Hilts Sr. first attended a conference in 1965 (at the insistence of Wally Taber), when he camped his way from Niagara Falls, N.Y., to Glenwood Springs, Colo., with his family in tow. I was there for that first conference ground-breaking and it was truly a life-changing experience, in more ways than one. That year I can remember taking ski lift rides up into the Rockies and meeting all kinds of people. My fondest recollection was of a beautiful 16-year-old cowhand with an angelic voice as we camped at the 7-W Guest Ranch high in the mountains — but I digress.
That first meeting was all it took for the Hilts family to get hooked on OWAA. In 1967, Hilts Sr. trucked the family — including his devoted wife (and my mother) Sylvia — across the continent to Waskesiu, Saskatchewan, and he never missed a conference until 2006 — 39 in a row. He was back at Roanoke in 2007.
Through many of the conferences, the family was along for the ride. I can remember getting casting lessons from Homer Circle, shooting tips from Grits Gresham, and many more outdoor experiences that made a huge impression. In 1983, a different twist was tossed into the mix — I became an active member myself, giving us an opportunity to spend more time together doing the things we loved.
Hilts Sr. has been a people person all of his life. During his presidency from 1990-91, his constant theme was that OWAA’s members were its biggest resource — a platform he’s taken on to new levels in so many different areas. Therein lies an attribute so important on committees, boards, organizations and groups — the ability to communicate and simply “get along” with the people of this world. That communications gift has been something that has allowed Hilts Sr. to attain great heights.
In the world of communications, he’s done it all — from television and radio to magazine and newspaper. At 76 years young, he continues to perform many of the skills he’s developed over the years, serving as the current editor of the North American Bear Foundation’s BEAR Journal and freelancing for several other publications. He also continues to utilize those all-important people skills as a conservation adviser to a local state senator and a member of the Conservation Fund Advisory Council in New York state. If there’s a worthy cause involving the outdoors, Hilts Sr. isn’t afraid to jump on board and lend a hand.

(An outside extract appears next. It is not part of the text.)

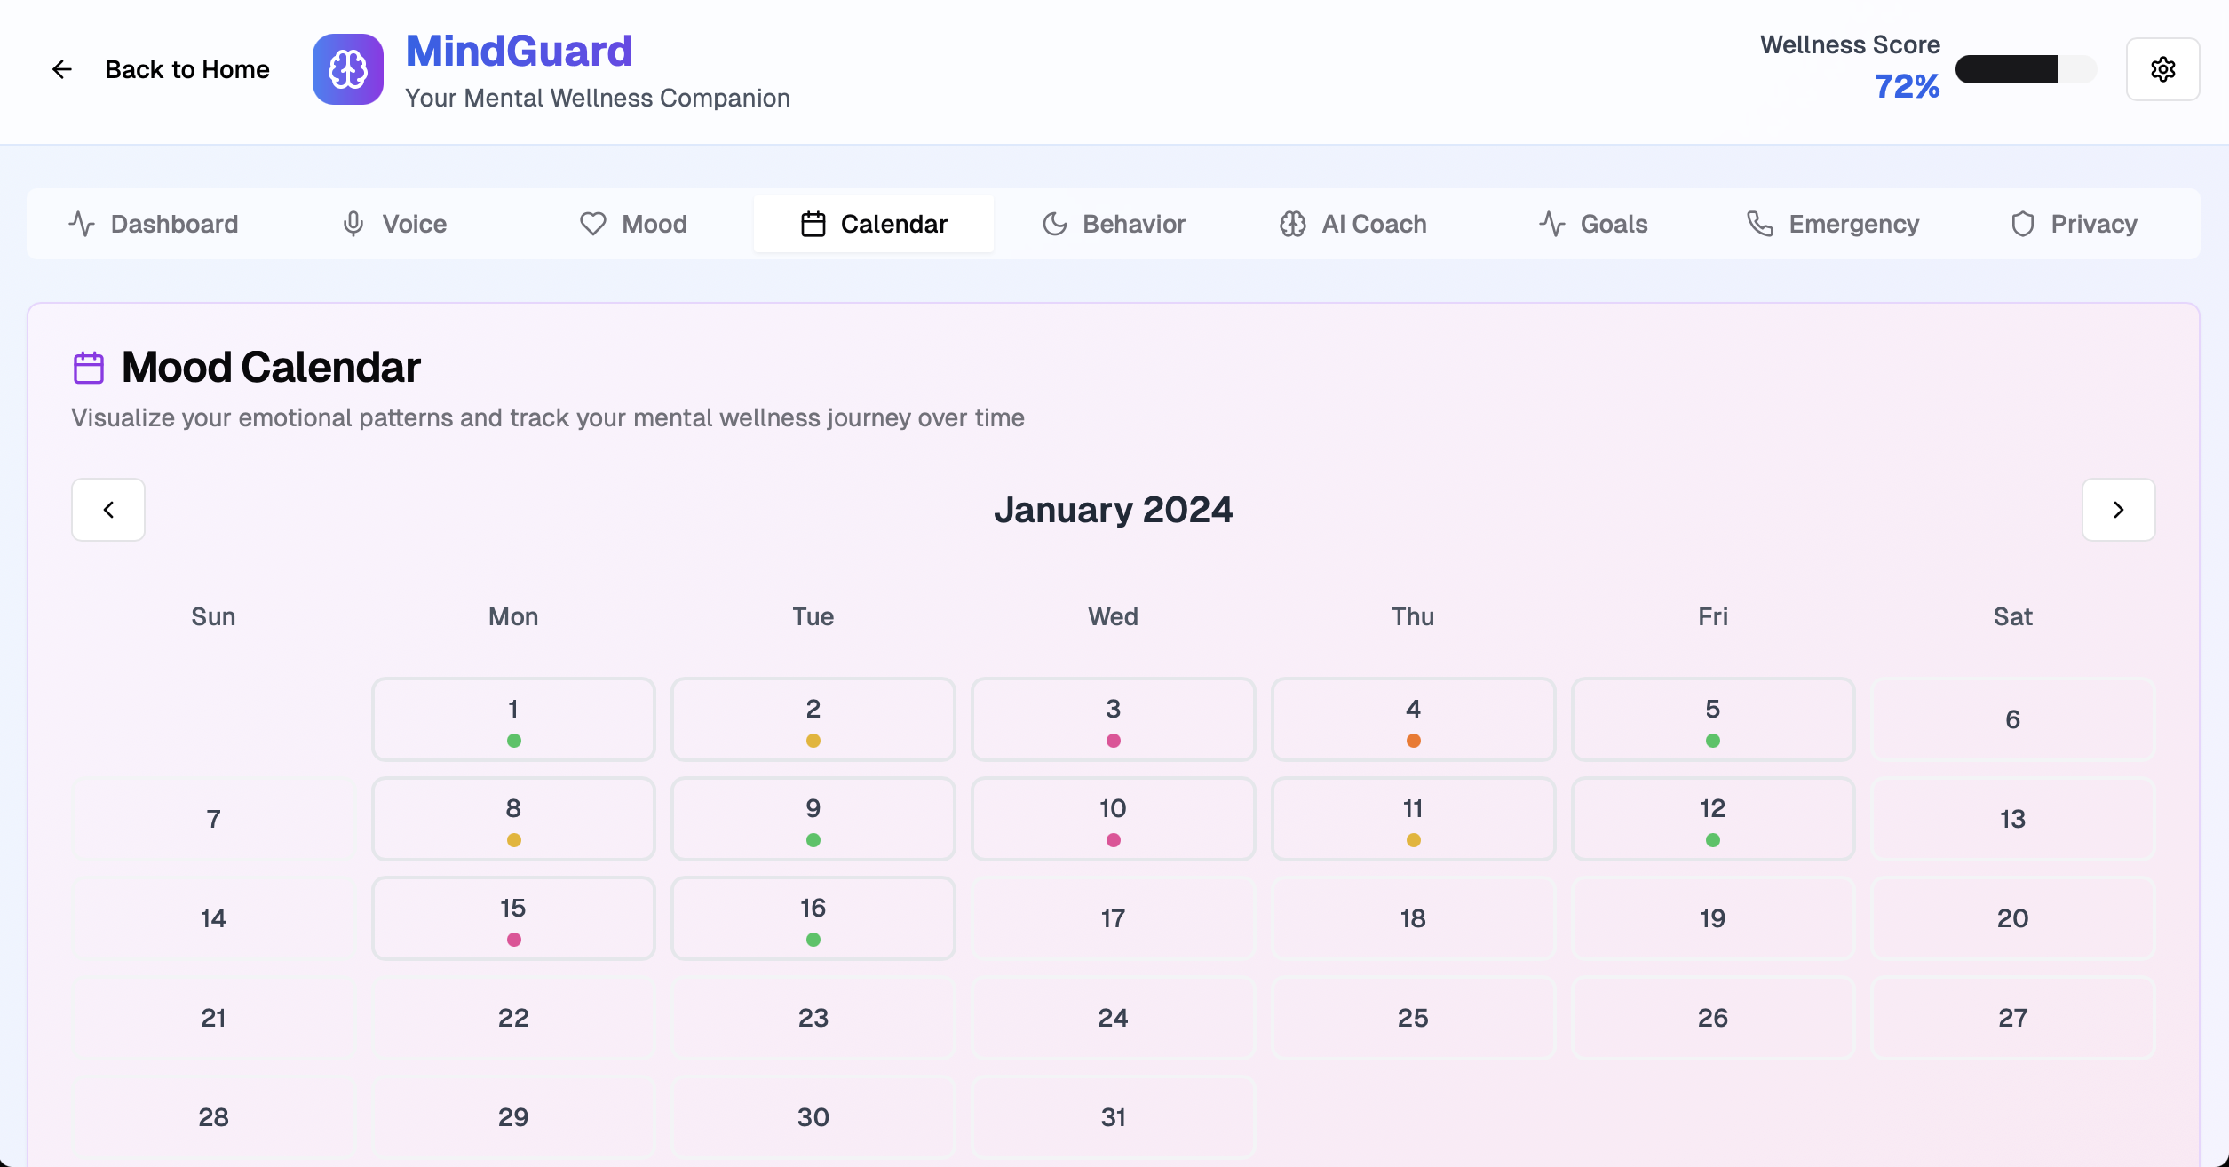
Task: Advance to next month with right chevron
Action: pos(2118,510)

I could go on and on about the many boards, councils, organizations and groups he’s been involved with, from the Kodiak Brown Bear Trust in Alaska to being a Great Lakes representative with the International Game Fish Association. I could also go on and on about his list of accomplishments, from being New York’s Conservationist of the Year to his induction into the state’s Outdoorsman Hall of Fame. I’ve got four pages worth that I would love to talk up. But that’s not what “Big Bill” would want. He’s a humble man, perfectly comfortable to spend time with family and friends to share stories and experiences — or to make this outdoor world a better place to be. Like he said time and time again, it’s the people that make OWAA great. He’s one of those people, an important cornerstone to OWAA.
If you don’t know the real Bill Hilts Sr., take the time to introduce yourself and share a few moments in Bismarck. The good Lord willing and the creek don’t rise, he’ll be there for another “people experience” in the great outdoors — a living legend of OWAA.
Bill Hilts Jr. has been an active member of OWAA for nearly a quarter century, attending conferences for more than four decades. Yes, he’s related to Bill Sr., legally as his son (at least that’s what’s on the birth certificate), but a twin brother (just Bill Sr. is a little older) at functions like OWAA conferences.